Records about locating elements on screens
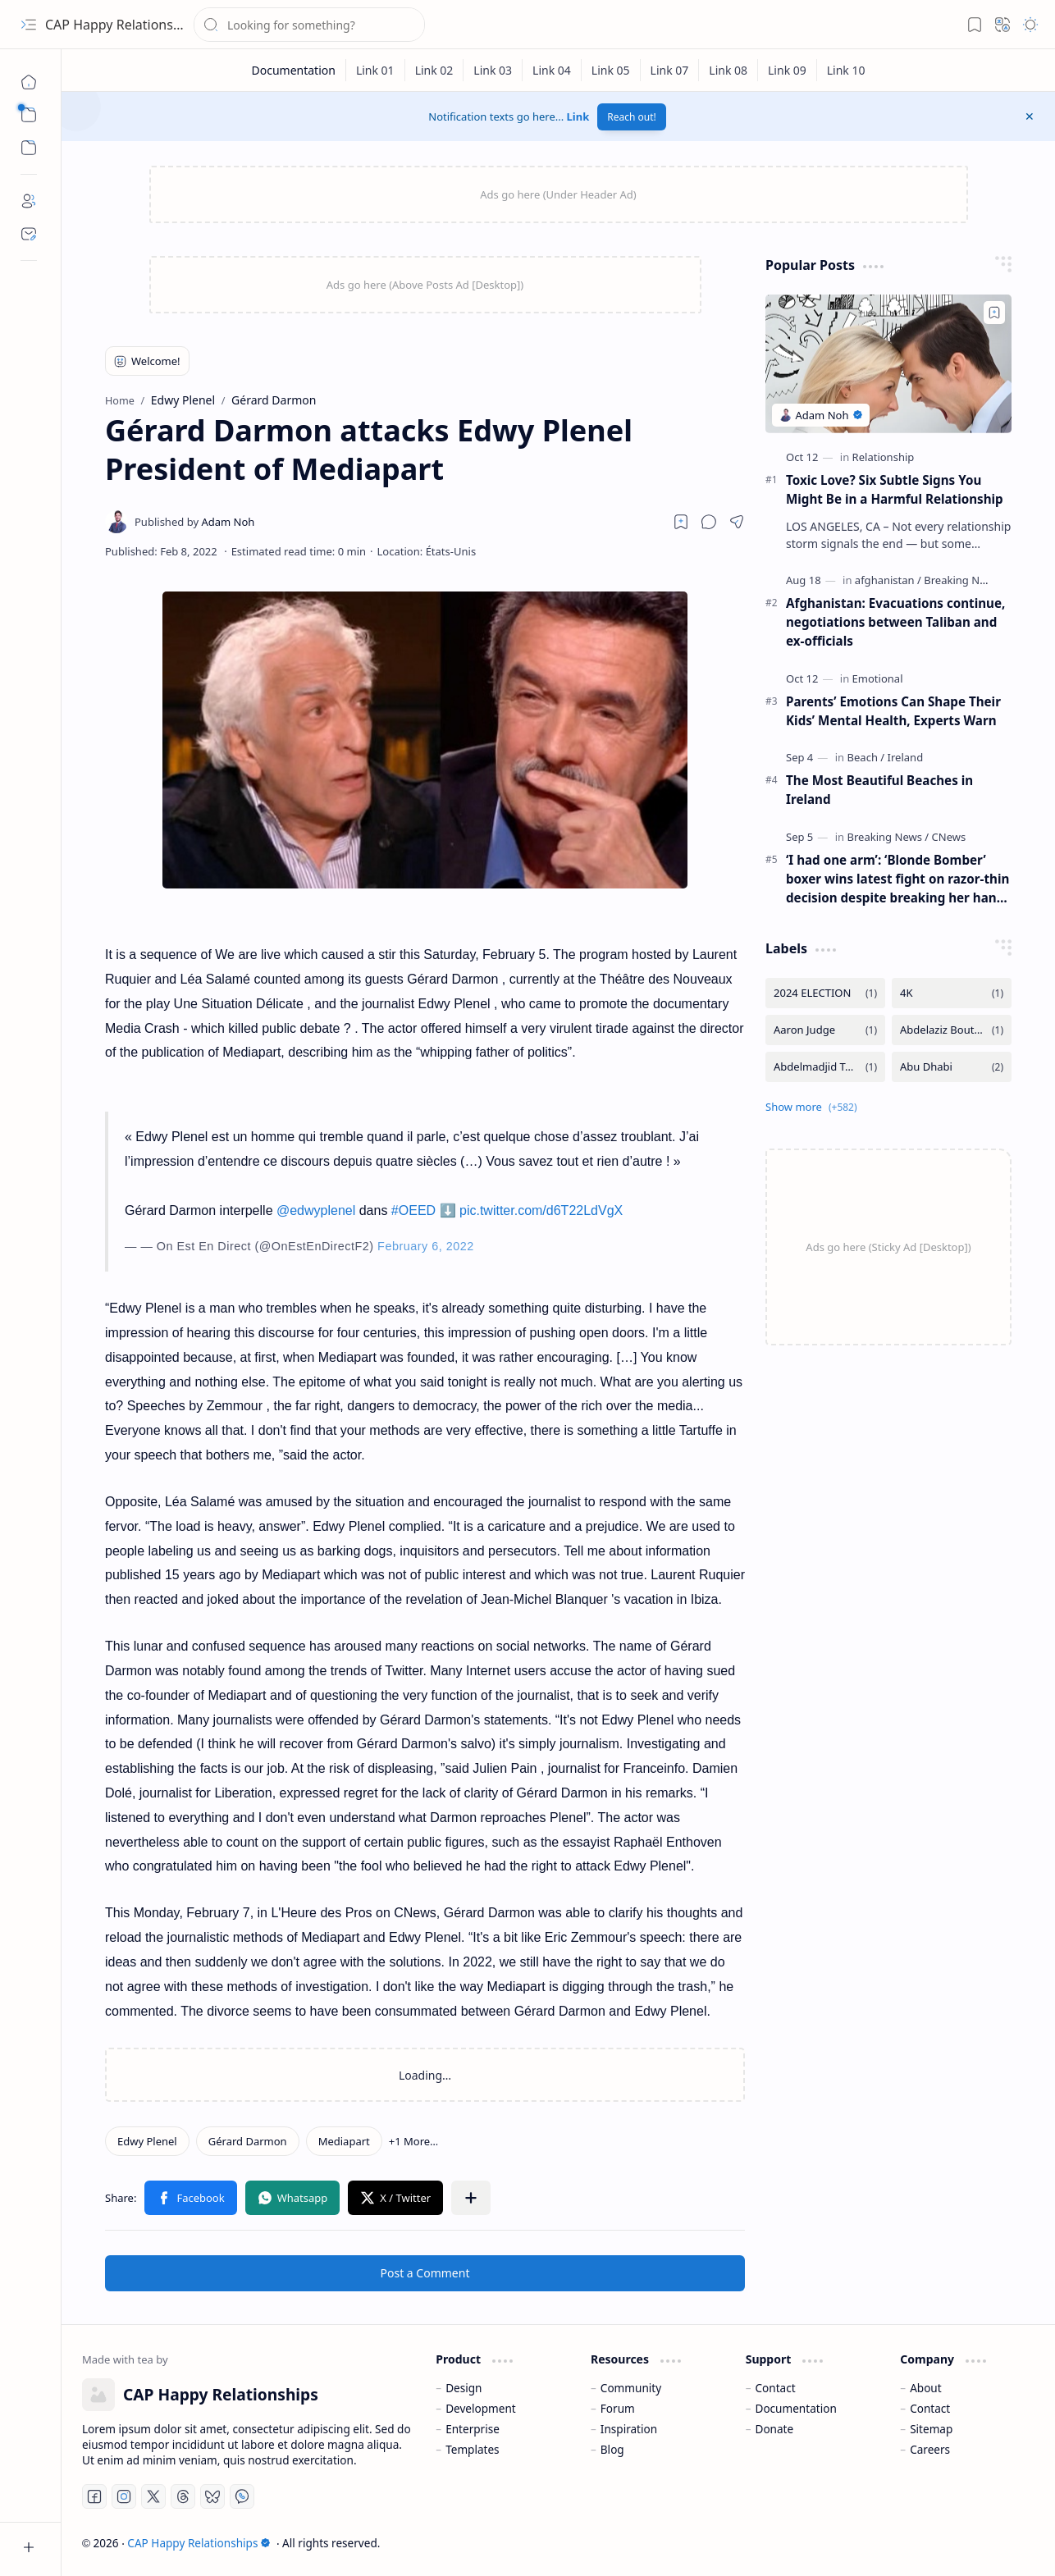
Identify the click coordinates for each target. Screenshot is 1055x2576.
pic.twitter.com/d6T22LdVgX (541, 1210)
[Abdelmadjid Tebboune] (825, 1067)
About (926, 2388)
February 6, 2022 (425, 1246)
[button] (28, 24)
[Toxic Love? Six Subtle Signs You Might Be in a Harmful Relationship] (888, 364)
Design (463, 2388)
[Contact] (28, 233)
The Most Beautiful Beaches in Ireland (879, 789)
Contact (775, 2388)
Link (578, 116)
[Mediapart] (344, 2141)
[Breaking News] (961, 580)
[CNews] (949, 836)
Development (480, 2408)
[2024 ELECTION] (825, 993)
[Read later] (681, 521)
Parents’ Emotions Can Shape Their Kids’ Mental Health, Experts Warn (893, 710)
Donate (774, 2429)
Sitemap (931, 2429)
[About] (28, 201)
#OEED (413, 1210)
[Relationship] (883, 457)
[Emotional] (877, 678)
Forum (618, 2408)
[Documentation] (293, 70)
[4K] (952, 993)
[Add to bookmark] (994, 312)
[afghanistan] (888, 580)
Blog (612, 2449)
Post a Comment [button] (425, 2273)
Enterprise (472, 2429)
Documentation (795, 2408)
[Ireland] (906, 757)
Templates (472, 2449)
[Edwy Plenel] (147, 2141)
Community (631, 2388)
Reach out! (631, 117)
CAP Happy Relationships (122, 25)
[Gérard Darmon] (247, 2141)
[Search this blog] (309, 24)
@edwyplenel (315, 1210)
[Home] (28, 82)
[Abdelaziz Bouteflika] (952, 1030)
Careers (930, 2449)
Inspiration (629, 2429)
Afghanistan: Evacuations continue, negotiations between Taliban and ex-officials (895, 622)
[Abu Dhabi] (952, 1067)
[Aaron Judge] (825, 1030)
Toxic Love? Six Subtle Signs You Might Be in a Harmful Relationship (894, 489)
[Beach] (866, 757)
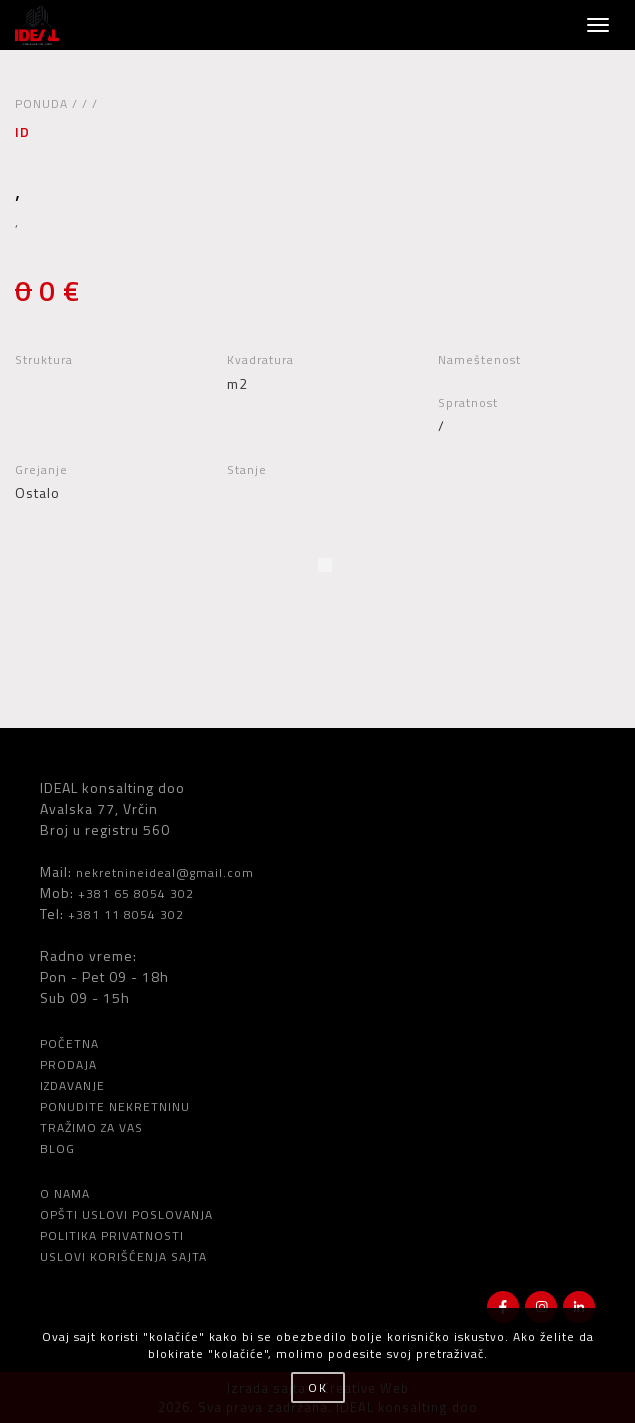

**Exercise instructions**
Can you output every line of the listing above as a JSON list of strings, one string per line, with blank lines skipped and the pictures left out?

**Worked solution**
[
  "Identify the click coordinates for each target. Screenshot is 1055x2576.",
  "pic.twitter.com/d6T22LdVgX (541, 1210)",
  "[Abdelmadjid Tebboune] (825, 1067)",
  "About (926, 2388)",
  "February 6, 2022 (425, 1246)",
  "[button] (28, 24)",
  "[Toxic Love? Six Subtle Signs You Might Be in a Harmful Relationship] (888, 364)",
  "Design (463, 2388)",
  "[Contact] (28, 233)",
  "The Most Beautiful Beaches in Ireland (879, 789)",
  "Contact (775, 2388)",
  "Link (578, 116)",
  "[Mediapart] (344, 2141)",
  "[Breaking News] (961, 580)",
  "[CNews] (949, 836)",
  "Development (480, 2408)",
  "[2024 ELECTION] (825, 993)",
  "[Read later] (681, 521)",
  "Parents’ Emotions Can Shape Their Kids’ Mental Health, Experts Warn (893, 710)",
  "Donate (774, 2429)",
  "Sitemap (931, 2429)",
  "[About] (28, 201)",
  "#OEED (413, 1210)",
  "[Relationship] (883, 457)",
  "[Emotional] (877, 678)",
  "Forum (618, 2408)",
  "[Documentation] (293, 70)",
  "[4K] (952, 993)",
  "[Add to bookmark] (994, 312)",
  "[afghanistan] (888, 580)",
  "Blog (612, 2449)",
  "Post a Comment [button] (425, 2273)",
  "Enterprise (472, 2429)",
  "Documentation (795, 2408)",
  "[Ireland] (906, 757)",
  "Templates (472, 2449)",
  "[Edwy Plenel] (147, 2141)",
  "Community (631, 2388)",
  "Reach out! (631, 117)",
  "CAP Happy Relationships (122, 25)",
  "[Gérard Darmon] (247, 2141)",
  "[Search this blog] (309, 24)",
  "@edwyplenel (315, 1210)",
  "[Home] (28, 82)",
  "[Abdelaziz Bouteflika] (952, 1030)",
  "Careers (930, 2449)",
  "Inspiration (629, 2429)",
  "Afghanistan: Evacuations continue, negotiations between Taliban and ex-officials (895, 622)",
  "[Abu Dhabi] (952, 1067)",
  "[Aaron Judge] (825, 1030)",
  "Toxic Love? Six Subtle Signs You Might Be in a Harmful Relationship (894, 489)",
  "[Beach] (866, 757)"
]